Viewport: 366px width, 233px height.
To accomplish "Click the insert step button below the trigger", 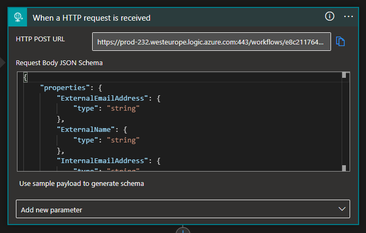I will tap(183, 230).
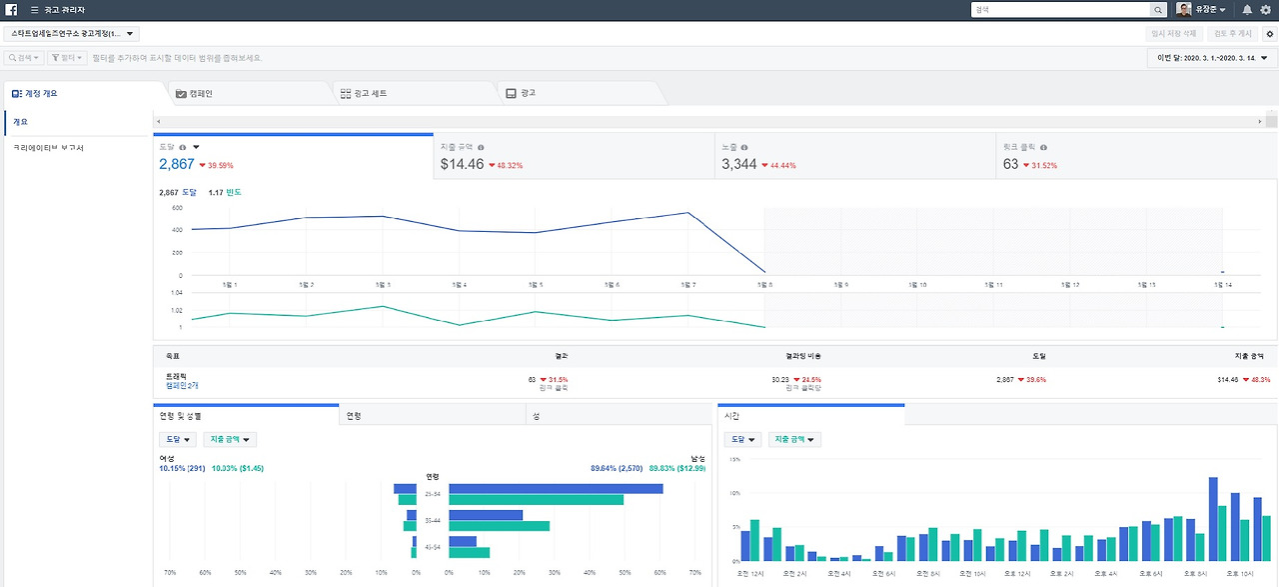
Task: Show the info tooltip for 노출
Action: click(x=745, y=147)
* * *
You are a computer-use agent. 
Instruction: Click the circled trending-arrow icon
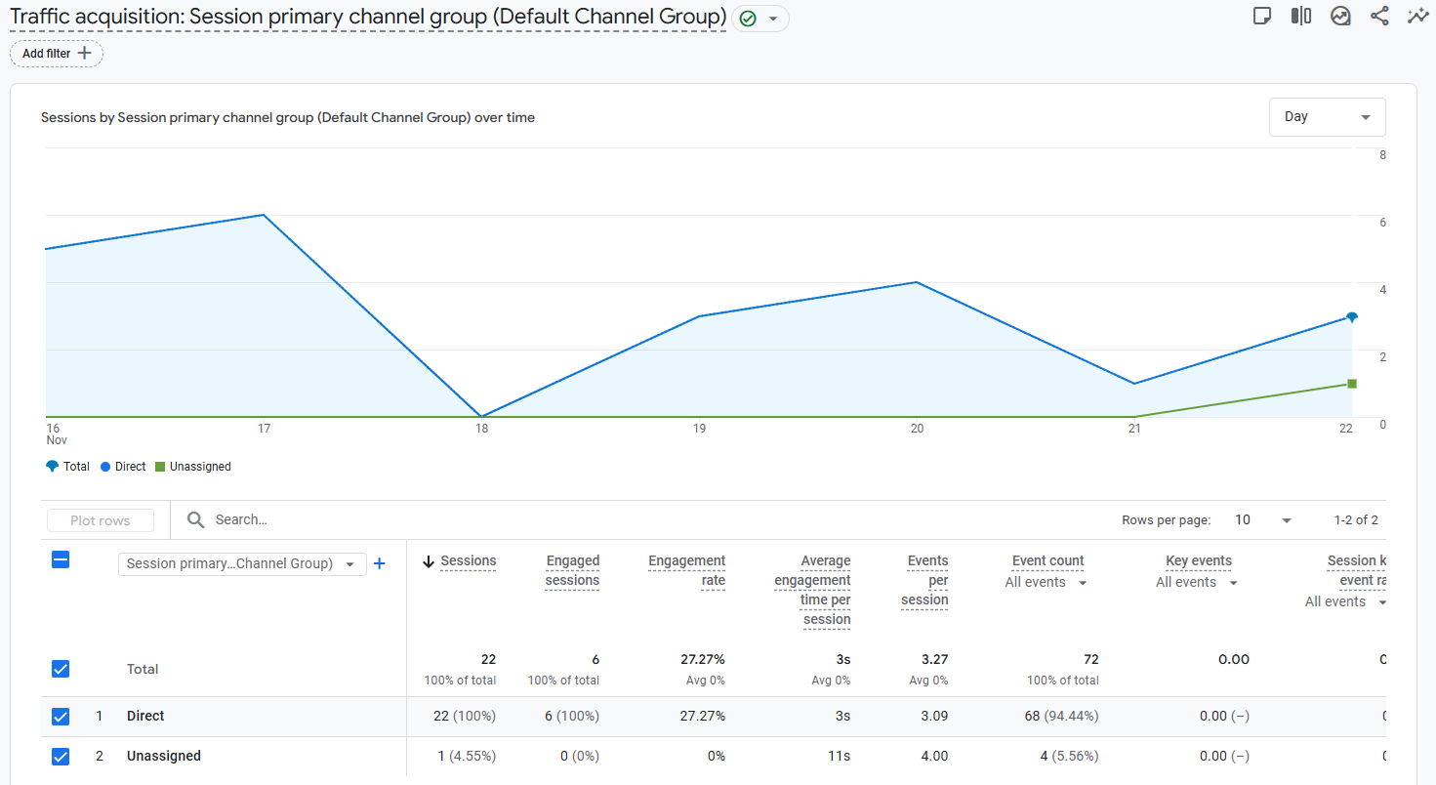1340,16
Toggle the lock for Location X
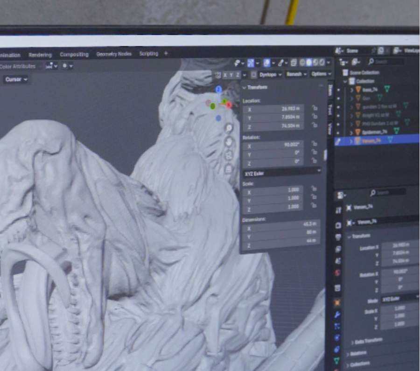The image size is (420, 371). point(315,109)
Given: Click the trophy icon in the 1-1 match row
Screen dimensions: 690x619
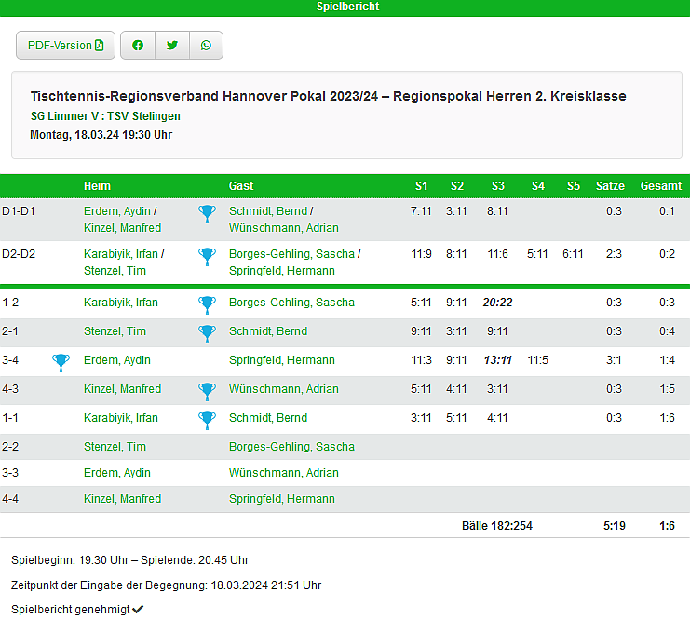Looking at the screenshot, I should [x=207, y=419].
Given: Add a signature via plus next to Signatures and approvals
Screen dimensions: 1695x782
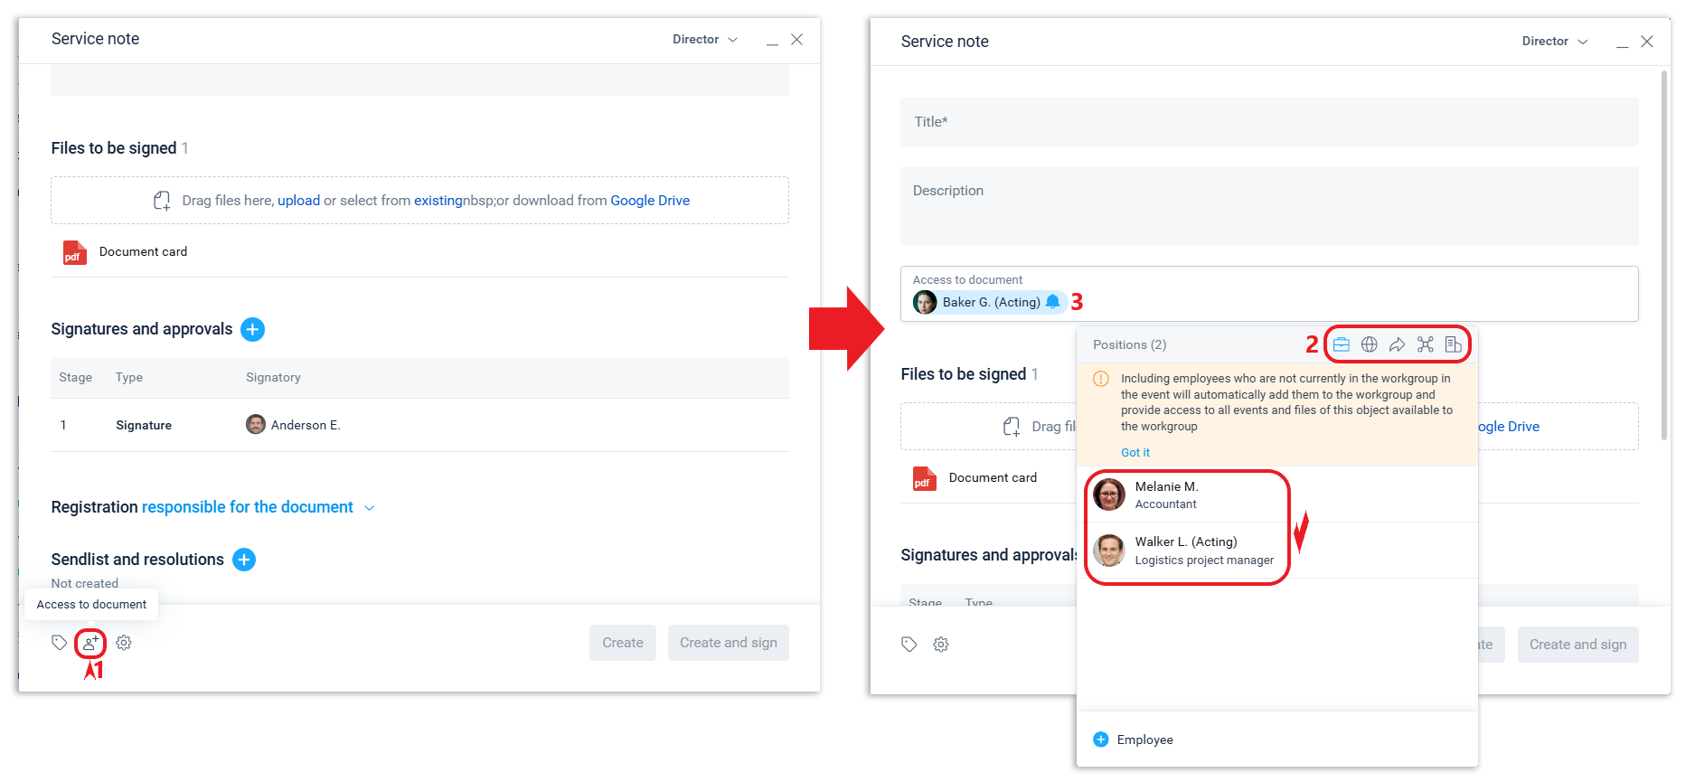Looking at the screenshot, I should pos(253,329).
==
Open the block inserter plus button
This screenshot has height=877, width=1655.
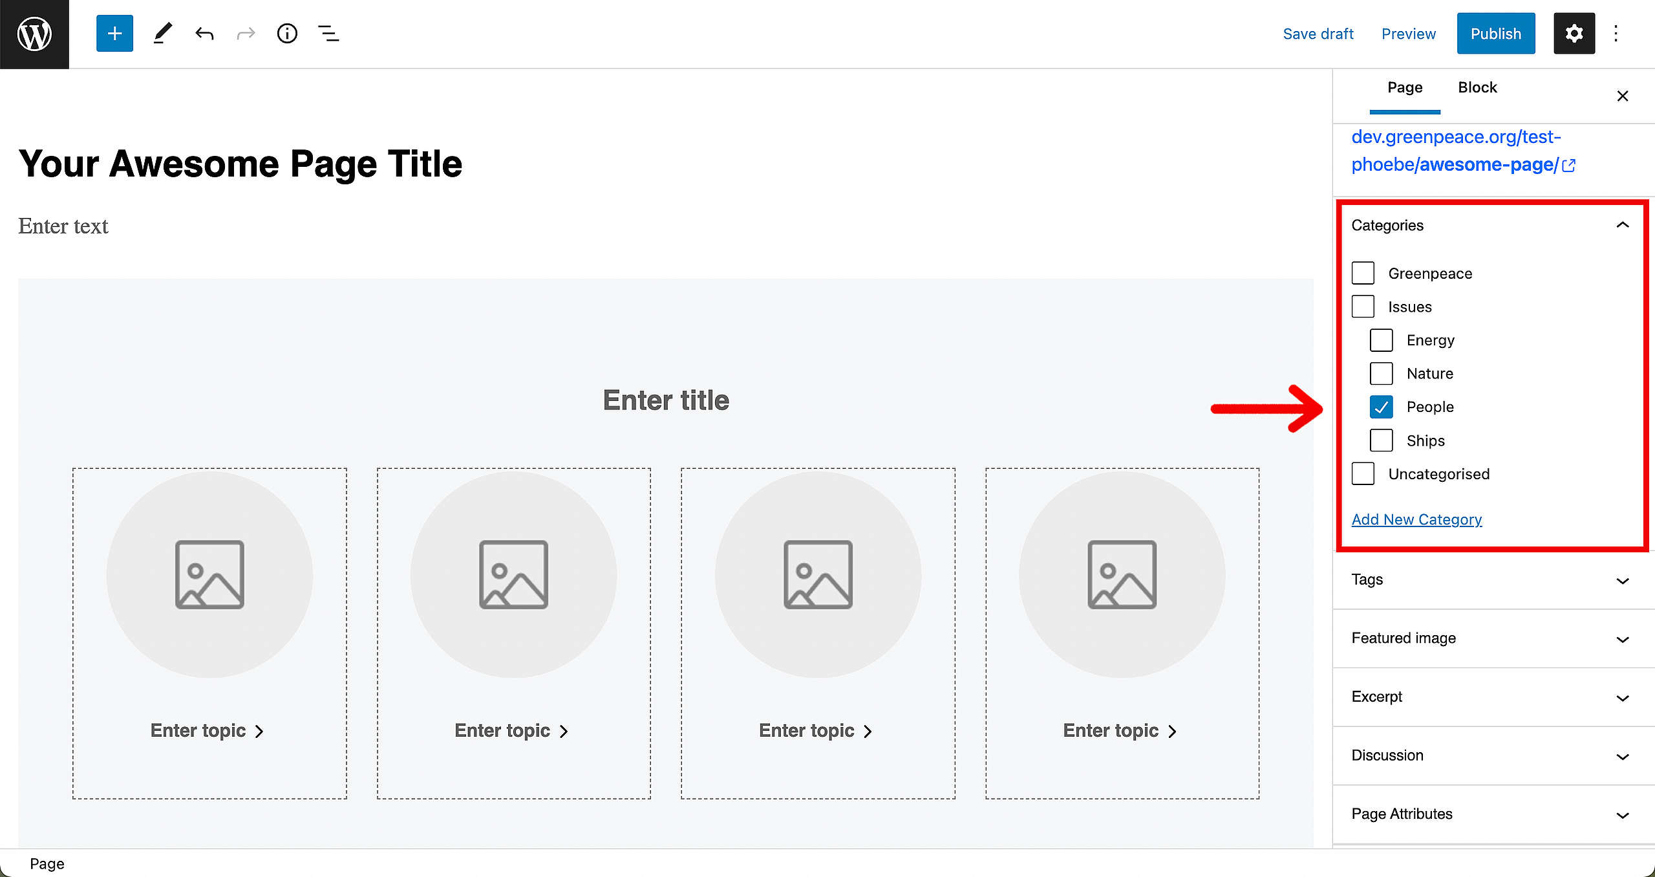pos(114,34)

◆ **DIRECTIONS FOR THIS TASK**
Copy each line above that has the word "Given".

◆ **COMPLETED EXERCISE**
Given: Click the trophy icon in the 1-1 match row
Given: Add a signature via plus next to Signatures and approvals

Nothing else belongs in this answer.